--- Selected passage ---

A Scenic Overlook Along the Avian Superhighway A Letter from Kiptopeke

November 07, 1993|By BRUCE REID

Kiptopeke, Va. -- At one of the outermost reaches of Chesapeake country, there's a place where you can feel a part of the grand scheme of things -- or at least feel you have an incredible seat for the show.

Many of us see the magic and mystery of bird migration in small ways. A distant flock of geese, a line of blackbirds passing over the highway. And we think little of it. Some of us have visited Blackwater National Wildlife Refuge near Cambridge or Bombay Hook near Smyrna, Del., and seen masses of ducks or wading birds feeding and resting on the mud flats.

Each fall, above the browning meadows and scrubby pine woods at Kiptopeke, a spectacle unfolds on an uncommon scale. Here, at the southern tip of the Delmarva Peninsula, you can't help but feel as though you are watching the blood coursing through the veins of the Earth.

This is the fast lane on the avian interstate.

The skies here seem chaotic at times, from dawn to dusk. On good flight days, most birds are hurriedly moving south to Georgia or Florida, to Central America, or beyond. Some are moving north, presumably because they have decided not to cross the gaping mouth of the Chesapeake, at least not on that day or those winds.

Before the construction of the Chesapeake Bay Bridge-Tunnel across the mouth of the estuary, the Virginia Ferry Corp. ran its boats between this place and the mainland.

Now, with the ferry long since a memory, Kiptopeke's most noticeable travelers are sharp-shinned hawks by the thousands, peregrine falcons in impressive numbers, tree swallow flocks that resemble insect swarms, tiny ruby-throated hummingbirds about to make staggering flights over more than 20 miles of open water and common loons muscling their oversized bodies high overhead.

--- Data for analysis ---

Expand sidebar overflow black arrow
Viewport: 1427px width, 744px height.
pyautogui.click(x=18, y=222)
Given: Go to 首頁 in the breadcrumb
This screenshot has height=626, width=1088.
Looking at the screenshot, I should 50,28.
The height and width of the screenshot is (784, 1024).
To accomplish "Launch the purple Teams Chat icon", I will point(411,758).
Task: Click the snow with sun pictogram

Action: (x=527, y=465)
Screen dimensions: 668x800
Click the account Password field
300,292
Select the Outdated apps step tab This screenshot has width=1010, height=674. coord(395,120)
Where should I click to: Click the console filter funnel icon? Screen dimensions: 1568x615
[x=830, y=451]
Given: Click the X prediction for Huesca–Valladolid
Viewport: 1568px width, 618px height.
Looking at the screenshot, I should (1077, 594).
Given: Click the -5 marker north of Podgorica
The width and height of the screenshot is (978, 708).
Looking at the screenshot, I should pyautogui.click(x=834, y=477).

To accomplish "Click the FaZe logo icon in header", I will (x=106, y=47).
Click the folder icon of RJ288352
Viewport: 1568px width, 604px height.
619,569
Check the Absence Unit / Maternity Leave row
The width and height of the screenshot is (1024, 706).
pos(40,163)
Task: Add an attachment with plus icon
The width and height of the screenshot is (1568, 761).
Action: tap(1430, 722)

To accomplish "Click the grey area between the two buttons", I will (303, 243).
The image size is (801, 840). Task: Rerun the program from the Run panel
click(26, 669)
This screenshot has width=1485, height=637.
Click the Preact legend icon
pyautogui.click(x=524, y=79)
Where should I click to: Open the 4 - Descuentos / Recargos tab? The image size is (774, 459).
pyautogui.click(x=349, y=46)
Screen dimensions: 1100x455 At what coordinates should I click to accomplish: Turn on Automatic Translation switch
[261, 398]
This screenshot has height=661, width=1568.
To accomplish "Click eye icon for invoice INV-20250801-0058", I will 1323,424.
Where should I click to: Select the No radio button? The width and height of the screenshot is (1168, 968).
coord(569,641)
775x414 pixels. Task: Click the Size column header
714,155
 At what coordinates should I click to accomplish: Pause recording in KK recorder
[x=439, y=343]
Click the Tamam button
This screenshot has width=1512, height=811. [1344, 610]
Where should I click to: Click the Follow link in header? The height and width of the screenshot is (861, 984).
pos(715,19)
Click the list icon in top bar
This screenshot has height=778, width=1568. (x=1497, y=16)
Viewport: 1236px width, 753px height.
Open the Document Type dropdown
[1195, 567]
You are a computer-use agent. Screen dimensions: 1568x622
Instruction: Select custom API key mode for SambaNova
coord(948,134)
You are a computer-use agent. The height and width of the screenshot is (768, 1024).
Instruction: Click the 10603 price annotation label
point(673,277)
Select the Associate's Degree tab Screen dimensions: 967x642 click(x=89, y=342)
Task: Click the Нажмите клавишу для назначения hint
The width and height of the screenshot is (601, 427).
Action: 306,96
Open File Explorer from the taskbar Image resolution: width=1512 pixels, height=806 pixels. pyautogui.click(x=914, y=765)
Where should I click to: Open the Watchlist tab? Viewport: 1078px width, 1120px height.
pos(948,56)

---

Exercises:
a – Answer these about the Kiptopeke article:
(i) Which two places does it name where readers may have seen masses of ducks or wading birds?
(ii) What company ran boats between Kiptopeke and the mainland before the Chesapeake Bay Bridge-Tunnel was built?
(iii) How far over open water are the ruby-throated hummingbirds about to fly?
b – Carry on the Kiptopeke bird migration article from the point where it stops.
The records are separate from the Kiptopeke article and have nothing to do with it.

Answers for each item:
a –
(i) Blackwater National Wildlife Refuge near Cambridge and Bombay Hook near Smyrna, Del.
(ii) The Virginia Ferry Corp.
(iii) More than 20 miles.

b –
Kiptopeke, a trap of land that acts like the tip of a funnel, is a place where all the senses can get a vigorous workout. Where a brisk wind whips your face with salty air from the white-capped waters of the bay. Where hoards of warblers, thrushes and other songbirds on the wing can blanket the sky from horizon to horizon. A friend once called it aerial plankton. Where, on northeaster winds in early October, the river of hawks and falcons is at flood stage.

One day last month, the biggest flight in at least five years brought nearly 2,000 raptors before noon. At times, they came so fast you could barely count them.

There are few places like Kiptopeke in Chesapeake country, or in the East for that matter.

Recently, this place held dear by serious birders in Maryland and Virginia was celebrated by hundreds of folks who don't tote around $800 binoculars or don't drive 400 miles to spy one lost tern without giving it a second thought.

But something else made this event, the first annual Eastern Shore Birding Festival, so remarkable.

The local business owners, the local chamber of commerce and the political leaders joined with birders and environmental activists to promote "eco-tourism" on the normally depressed lower peninsula, where joblessness and public assistance run high.

Most of the motels were booked ahead of time, the restaurants were packed, and government-owned buses normally used to transport schoolchildren and senior citizens carried bevies of birders between the hawk-watch station at Kiptopeke and Fisherman Island National Wildlife Refuge, the Eastern Shore of Virginia National Wildlife Refuge and elsewhere. There were tours and hikes from Chincoteague National Wildlife Refuge to the north as well as out on the bridge-tunnel's man-made islands to the south, where exhausted birds sometimes rest during their flight across the bay.

Imagine, bringing together businesses, government officials, scientists and activists to celebrate the migration of songbirds and birds of prey. The planners say that through the festival, they want to increase the awareness of the role Virginia's shore plays in bird migration, emphasize the importance of protecting critical habitat and highlight "the mutual benefits to the local economy and habitat protection through responsible nature tourism."

And it worked. You could see it on the face of an eight-year-old boy who hung around the hawk-watch station, calling out "osprey" and "kestrel" like the seasoned observers. You could see the same child-like wonder on the face of an elderly woman seeing loons, hawks and other species for the first time.

The festival seemed to embody what is basic about the Chesapeake Bay restoration program: that we all need to consider our place in the scheme of things, that our actions can affect all creatures great and small, that the species that share this space have intrinsic value.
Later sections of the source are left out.